SANTIAGO – Chile has lodged an appeal against Bolivia before the International Court of Justice in The Hague regarding the use of Silala River.
The Chilean President, Michelle Bachelet, stressed that ‘it is essential to safeguard this water resource that has supplied several regions, including Antofagasta, Sierra Gorda and Baquedano.’
Bachelet said that the appeal ‘is backed by strong arguments, including the fact that Bolivia recognized the international character of the river for over 100 years, a stance that abruptly changed in 1999.’
She stated that Chile has all the scientific background ‘to prove before the Court that we are facing a river that crosses over Bolivia to Chile, to affirm, without a doubt, that Silala is an international river.’

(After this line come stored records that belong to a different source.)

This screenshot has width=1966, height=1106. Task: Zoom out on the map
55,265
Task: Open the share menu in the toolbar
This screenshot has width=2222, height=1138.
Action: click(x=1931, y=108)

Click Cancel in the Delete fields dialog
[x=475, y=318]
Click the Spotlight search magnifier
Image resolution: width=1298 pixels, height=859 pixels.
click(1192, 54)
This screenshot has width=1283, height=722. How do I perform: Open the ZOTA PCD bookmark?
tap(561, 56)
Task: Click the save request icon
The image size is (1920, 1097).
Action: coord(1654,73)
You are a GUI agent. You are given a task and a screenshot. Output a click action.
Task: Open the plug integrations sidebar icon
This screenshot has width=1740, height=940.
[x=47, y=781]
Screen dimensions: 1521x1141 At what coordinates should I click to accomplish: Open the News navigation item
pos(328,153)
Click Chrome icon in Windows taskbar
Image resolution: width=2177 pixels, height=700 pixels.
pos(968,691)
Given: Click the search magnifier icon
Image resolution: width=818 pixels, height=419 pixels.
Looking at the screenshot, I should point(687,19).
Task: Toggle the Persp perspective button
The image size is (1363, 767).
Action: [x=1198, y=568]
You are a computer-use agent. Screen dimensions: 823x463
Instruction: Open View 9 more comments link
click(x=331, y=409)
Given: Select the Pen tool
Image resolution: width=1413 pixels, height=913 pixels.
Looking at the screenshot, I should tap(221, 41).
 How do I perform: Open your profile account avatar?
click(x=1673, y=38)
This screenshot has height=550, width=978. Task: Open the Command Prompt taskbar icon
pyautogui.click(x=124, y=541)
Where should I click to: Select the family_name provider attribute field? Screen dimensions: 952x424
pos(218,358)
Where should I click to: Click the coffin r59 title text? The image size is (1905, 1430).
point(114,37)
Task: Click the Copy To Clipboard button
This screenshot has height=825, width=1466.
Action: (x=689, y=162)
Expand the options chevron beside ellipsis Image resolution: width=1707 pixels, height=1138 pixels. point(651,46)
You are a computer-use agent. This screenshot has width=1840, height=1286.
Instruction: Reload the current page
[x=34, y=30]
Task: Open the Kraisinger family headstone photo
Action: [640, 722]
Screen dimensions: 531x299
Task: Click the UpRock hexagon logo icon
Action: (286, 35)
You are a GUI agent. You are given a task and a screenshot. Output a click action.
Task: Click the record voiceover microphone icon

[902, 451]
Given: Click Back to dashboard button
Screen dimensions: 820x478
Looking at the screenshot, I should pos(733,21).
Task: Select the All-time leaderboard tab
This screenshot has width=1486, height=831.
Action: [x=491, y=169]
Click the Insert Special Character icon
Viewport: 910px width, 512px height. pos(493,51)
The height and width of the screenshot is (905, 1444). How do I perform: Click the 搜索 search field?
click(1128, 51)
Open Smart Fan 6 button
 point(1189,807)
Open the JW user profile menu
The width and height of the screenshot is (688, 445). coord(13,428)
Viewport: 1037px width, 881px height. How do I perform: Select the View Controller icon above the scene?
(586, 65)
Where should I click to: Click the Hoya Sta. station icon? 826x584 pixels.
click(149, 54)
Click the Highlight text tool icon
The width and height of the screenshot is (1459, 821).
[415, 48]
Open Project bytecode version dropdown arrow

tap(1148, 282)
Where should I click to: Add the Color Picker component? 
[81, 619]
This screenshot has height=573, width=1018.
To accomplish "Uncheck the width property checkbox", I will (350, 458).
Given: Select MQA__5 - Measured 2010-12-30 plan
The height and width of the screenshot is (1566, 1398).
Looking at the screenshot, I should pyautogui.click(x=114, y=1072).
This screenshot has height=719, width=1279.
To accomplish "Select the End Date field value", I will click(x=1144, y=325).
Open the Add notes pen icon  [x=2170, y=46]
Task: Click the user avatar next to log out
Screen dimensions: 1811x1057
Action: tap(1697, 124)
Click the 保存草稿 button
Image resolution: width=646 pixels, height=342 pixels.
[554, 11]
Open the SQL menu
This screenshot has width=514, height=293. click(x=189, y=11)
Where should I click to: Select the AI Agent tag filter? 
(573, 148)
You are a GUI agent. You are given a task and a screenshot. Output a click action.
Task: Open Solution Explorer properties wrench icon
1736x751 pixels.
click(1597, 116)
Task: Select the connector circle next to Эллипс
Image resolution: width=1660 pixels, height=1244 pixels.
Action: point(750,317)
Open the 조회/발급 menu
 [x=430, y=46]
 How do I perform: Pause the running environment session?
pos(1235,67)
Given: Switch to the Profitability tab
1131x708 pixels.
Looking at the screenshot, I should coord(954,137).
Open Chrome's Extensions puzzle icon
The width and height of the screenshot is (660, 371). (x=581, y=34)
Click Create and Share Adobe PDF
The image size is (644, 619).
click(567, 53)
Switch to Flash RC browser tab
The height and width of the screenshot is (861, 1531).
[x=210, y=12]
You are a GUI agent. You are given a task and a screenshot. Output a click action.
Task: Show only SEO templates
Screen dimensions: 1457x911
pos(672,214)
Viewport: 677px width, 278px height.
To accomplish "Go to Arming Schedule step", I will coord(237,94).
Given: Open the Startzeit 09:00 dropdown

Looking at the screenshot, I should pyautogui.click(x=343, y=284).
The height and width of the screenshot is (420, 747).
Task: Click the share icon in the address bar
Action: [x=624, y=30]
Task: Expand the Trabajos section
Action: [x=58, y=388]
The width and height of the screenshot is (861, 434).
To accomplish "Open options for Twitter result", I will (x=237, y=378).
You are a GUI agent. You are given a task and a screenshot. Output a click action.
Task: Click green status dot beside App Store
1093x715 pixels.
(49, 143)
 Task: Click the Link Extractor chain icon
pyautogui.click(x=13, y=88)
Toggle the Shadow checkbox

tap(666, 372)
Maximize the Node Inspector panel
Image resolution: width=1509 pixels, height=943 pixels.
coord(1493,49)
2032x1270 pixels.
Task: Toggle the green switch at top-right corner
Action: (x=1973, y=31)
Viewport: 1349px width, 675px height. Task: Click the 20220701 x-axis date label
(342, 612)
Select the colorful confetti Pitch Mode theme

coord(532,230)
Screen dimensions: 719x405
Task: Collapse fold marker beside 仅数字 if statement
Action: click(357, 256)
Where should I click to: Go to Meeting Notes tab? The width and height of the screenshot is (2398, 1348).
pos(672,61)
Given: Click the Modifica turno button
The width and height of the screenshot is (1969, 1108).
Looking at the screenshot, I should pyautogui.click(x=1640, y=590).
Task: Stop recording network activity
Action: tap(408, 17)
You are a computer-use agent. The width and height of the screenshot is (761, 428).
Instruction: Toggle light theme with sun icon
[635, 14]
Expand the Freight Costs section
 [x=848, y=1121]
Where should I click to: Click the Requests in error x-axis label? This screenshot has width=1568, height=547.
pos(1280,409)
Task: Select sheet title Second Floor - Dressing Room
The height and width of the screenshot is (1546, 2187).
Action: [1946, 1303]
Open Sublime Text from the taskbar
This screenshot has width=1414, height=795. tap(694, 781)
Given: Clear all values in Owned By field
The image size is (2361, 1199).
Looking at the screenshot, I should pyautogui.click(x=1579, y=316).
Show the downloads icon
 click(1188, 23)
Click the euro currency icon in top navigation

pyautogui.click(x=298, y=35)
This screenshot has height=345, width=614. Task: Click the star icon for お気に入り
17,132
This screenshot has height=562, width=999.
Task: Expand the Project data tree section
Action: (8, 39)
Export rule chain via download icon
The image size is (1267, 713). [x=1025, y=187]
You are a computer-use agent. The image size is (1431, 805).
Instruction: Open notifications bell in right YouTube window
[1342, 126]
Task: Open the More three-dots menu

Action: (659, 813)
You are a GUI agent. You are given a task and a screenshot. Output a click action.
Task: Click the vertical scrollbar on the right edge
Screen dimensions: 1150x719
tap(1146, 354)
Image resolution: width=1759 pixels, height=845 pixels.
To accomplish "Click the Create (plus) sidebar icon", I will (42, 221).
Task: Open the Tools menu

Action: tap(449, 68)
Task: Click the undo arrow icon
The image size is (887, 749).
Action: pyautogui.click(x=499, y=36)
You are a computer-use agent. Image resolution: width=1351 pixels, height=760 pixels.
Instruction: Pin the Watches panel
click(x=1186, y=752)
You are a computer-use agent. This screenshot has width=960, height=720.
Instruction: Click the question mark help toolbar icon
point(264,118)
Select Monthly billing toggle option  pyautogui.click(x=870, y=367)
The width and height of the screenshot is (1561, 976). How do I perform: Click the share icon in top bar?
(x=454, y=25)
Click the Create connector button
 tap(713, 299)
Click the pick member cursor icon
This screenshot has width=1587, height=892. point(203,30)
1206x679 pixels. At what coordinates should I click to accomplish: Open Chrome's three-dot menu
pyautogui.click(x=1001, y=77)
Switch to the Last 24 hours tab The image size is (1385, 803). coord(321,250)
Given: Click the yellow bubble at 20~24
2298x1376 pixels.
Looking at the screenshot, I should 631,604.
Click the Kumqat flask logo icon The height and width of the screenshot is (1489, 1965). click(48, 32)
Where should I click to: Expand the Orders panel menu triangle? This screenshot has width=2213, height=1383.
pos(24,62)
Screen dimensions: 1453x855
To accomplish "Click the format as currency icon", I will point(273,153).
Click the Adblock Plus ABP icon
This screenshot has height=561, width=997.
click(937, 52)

The appeal submitted today in The Hague by Chile’s legal group, headed by the Director of Frontiers and Boundaries, Ximena Fuentes, stressed precisely that Silala River is an international watercourse.
It is governed by customary international law and provides Chile with the right to equitable and reasonable use of waters, she noted.
Likewise, she considered that Bolivia is liable to take all appropriate measures to prevent and control pollution and other forms of damage to Chile resulting from its activities in the Silala River. The new litigation, which is added to Bolivia’s claim against Chile in The Hague for a sovereign access to the sea, started with strong accusations by Bolivian President, Evo Morales.
Morales stated on several occasions that Chile was seizing Bolivia’s resources from the Silala, and Chile’s steps before the International Court were submitted on June 6, 2016, announced by Foreign Minister Heraldo Muñoz.
According to Chile, the Bolivian Government does not know about the transboundary nature of the watercourse and it also claims that it owns 100% of Silala River’s waters.